What is Flowering Now?

Even in January and February there can be days where it’s warm enough for the honey bees to be out foraging for pollen. If this is the case we will quickly open the top of our hive and put in two bags of fondant. The bees are always delighted and get to work immediately. Fortunately, I also have winter flowers open on the rosemary and Sarcococca, which smell divine every time I go outside. Picking a bunch of flowers is quite a challenge at this time of year and if I’m providing flowers for somewhere like a restaurant, then I will need to buy something like alstroemerias and chrysanthemums which go with all sorts of foliage. Today I have added some branches of beech with leaves still attached, hazel with catkins just opening, variegated holly, some sprouting buddleia with its seed heads, a sprig of bamboo and of course some fragrant Sarcococca. Lots of interesting textures, shapes and contrasting colour to illustrate what is happening at this time of year. I like to keep the stems long for the shapes and spaces they create. It always looks more elegant too.
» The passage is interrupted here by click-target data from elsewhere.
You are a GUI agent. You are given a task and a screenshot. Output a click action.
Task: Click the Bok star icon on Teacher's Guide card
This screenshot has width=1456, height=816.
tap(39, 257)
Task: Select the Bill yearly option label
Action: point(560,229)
Honey bees collection pollen from winter flowers on rosemary and saroccoca

Have a look at what’s in your garden and the hedgerows. You will be surprised at what there is. I would love to see what you create so send us a photo. You don’t need more than 3 or 5 stems of each to maintain some balance. I really need to plant some more evergreen shrubs for foliage. During the spring and summer foliage isn’t so important but it does add depth.
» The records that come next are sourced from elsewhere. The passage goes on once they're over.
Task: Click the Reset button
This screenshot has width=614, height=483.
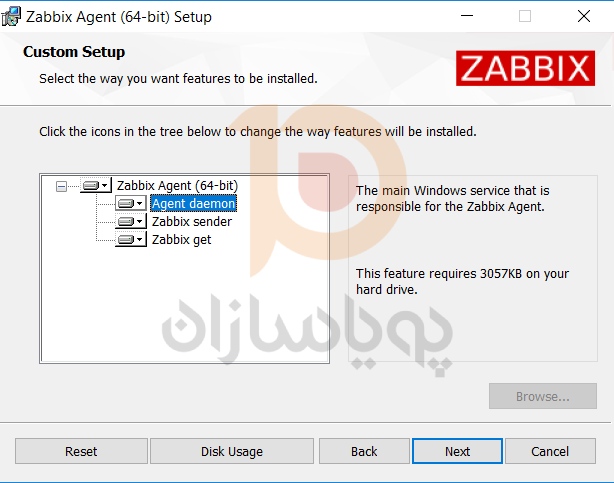Action: click(x=81, y=451)
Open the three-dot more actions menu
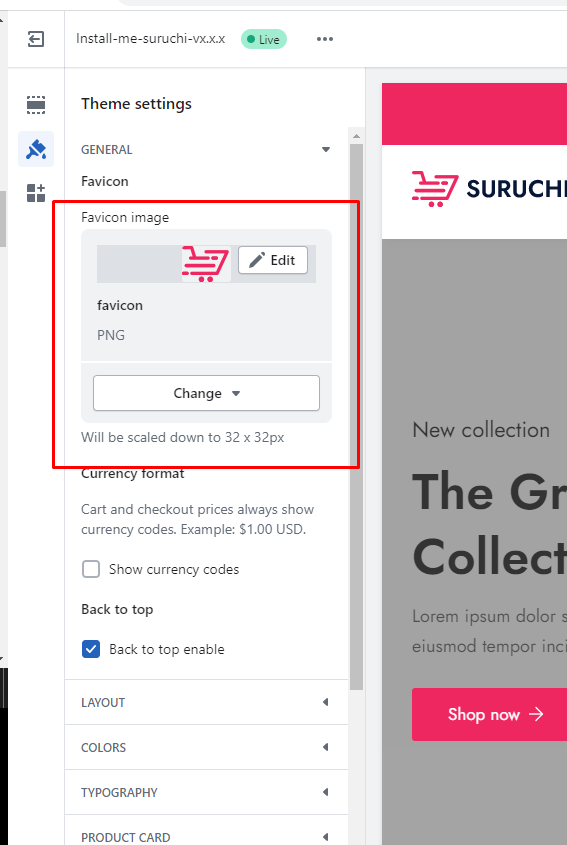Image resolution: width=567 pixels, height=845 pixels. [324, 39]
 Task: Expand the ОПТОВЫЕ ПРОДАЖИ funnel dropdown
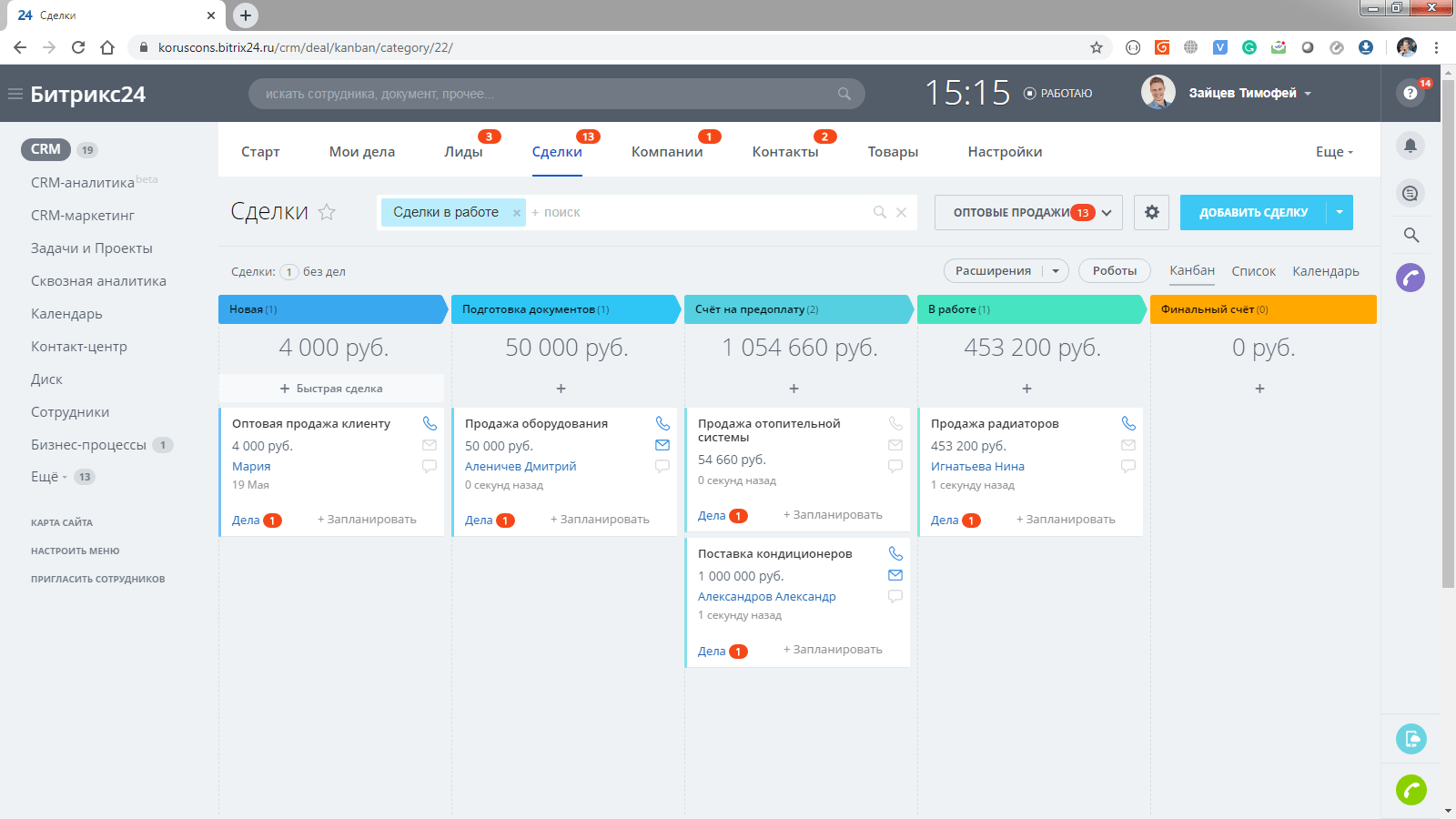click(1107, 212)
In the Greenhouse in January

Mini narcissi and Muscari seedlings from bulbs in the greenhouse


In the greenhouse, I have pots of mini narcissi and Muscari just breaking through the surface. Anemones are filling the front bed along the sunny side, and pelargoniums and other tender pots being stored in there are hanging on. The seedlings desperately need potting on and getting ready for planting out. I’m new to growing annuals and find it quite terrifying. The thought of losing any plant is more than I can bear to think of. Hence I hold back, probably to the detriment of the plants. My sister is the family expert on annuals, so I shall be seeking her advice. At the moment, I have a selection of seedlings for summer flowering, including Ammi, larkspur, foxgloves, Daucus carota, stocks, cornflowers, sweet peas, scabious. These were sown in October. I don’t have a big growing area so plant the flowers in groups and short lines. I’m also looking at buying seeds and my head is spinning with the choices available with flowers and vegetables, from the common, to the rare and unusual. All of them beautiful and so full of promise.
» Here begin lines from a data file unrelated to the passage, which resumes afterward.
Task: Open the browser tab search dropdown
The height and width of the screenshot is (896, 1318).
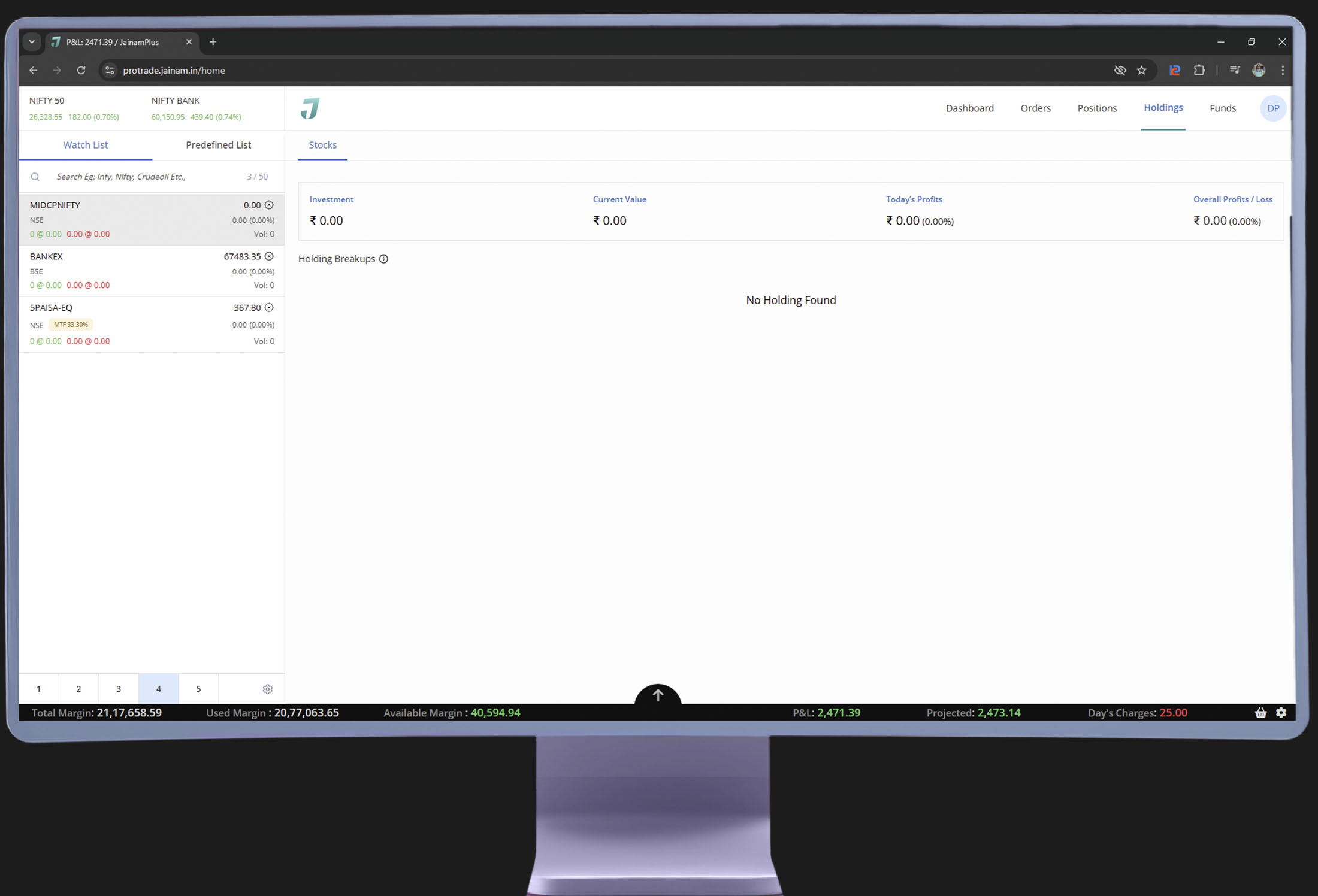Action: (x=32, y=42)
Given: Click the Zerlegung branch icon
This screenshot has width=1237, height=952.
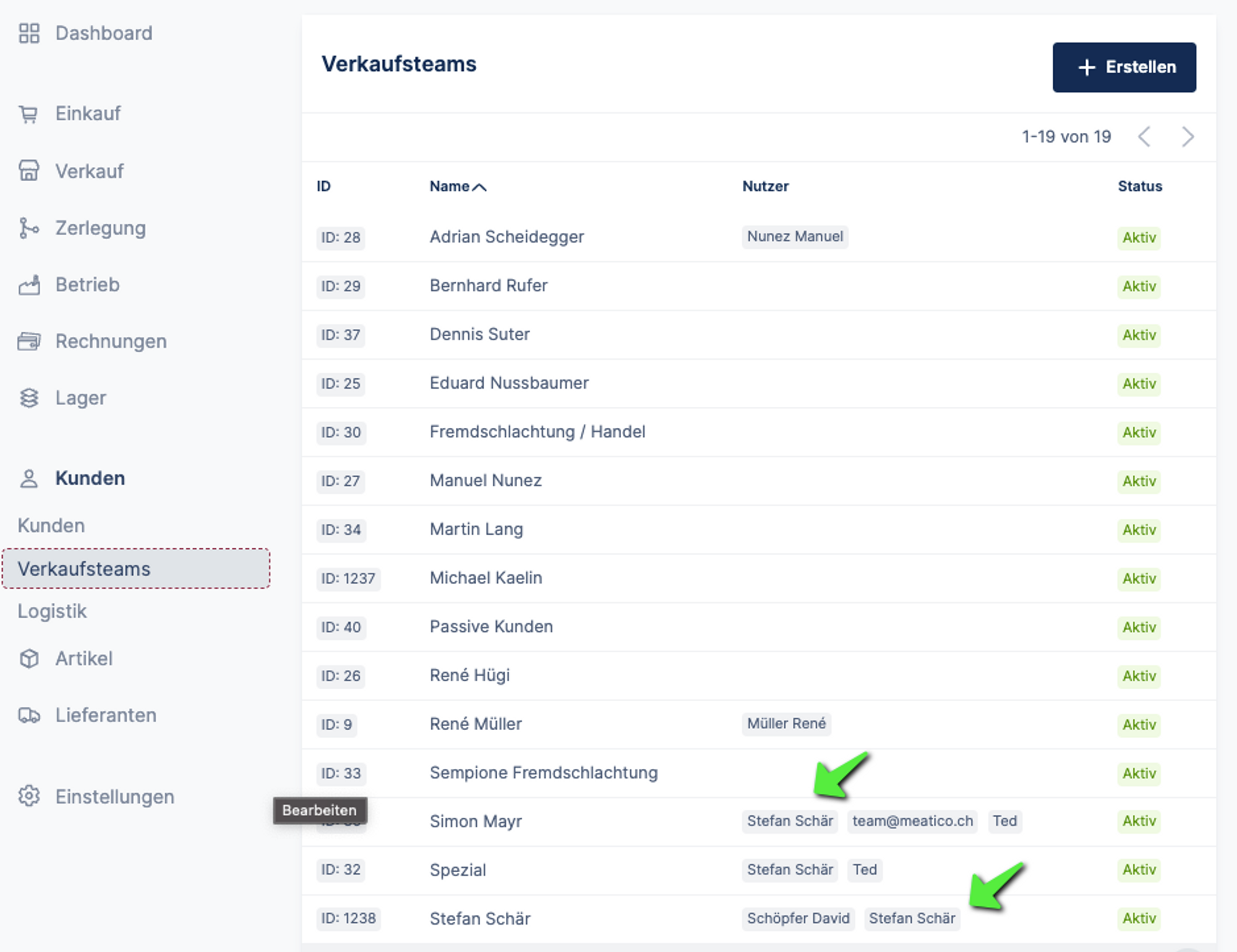Looking at the screenshot, I should click(x=28, y=228).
If you are thinking about sowing flowers for the summer, look at perennials, hardy annuals, and half hardies. Think about where you are located, your aspect, soil conditions, local climate and space available, and just have a go! There are some fantastic seed companies out there as well as your local garden centre. Support them all. And remember you really don’t need to use the whole packet. Sow a few and leave some for successional sowing throughout the year.


January & February Jobs To Do:

  • Clean, divide and store dahlias
  • Clean greenhouse
  • Pot hardy annuals
  • Buy seeds and order dahlias (including that Alstroemeria you’ve been hanging your nose over for the last two years)
  • Winter prune trees and shrubs
  • Buy and plant more foliage shrubs
  • Prepare more beds
  • Mulch


When you purchase locally you aren’t just buying something, you are investing in local business and your community. There is a multiplier effect which means that every £1 you spend with local suppliers has the effect of up to £4 in terms of impact. That’s potentially quite powerful. So please don’t forget the flowers and think about buying local whether its for blooms, seeds or plants. Buying local and cutting down on air miles is achievable and can be done for so much, its not easy but as I always say ‘baby steps’.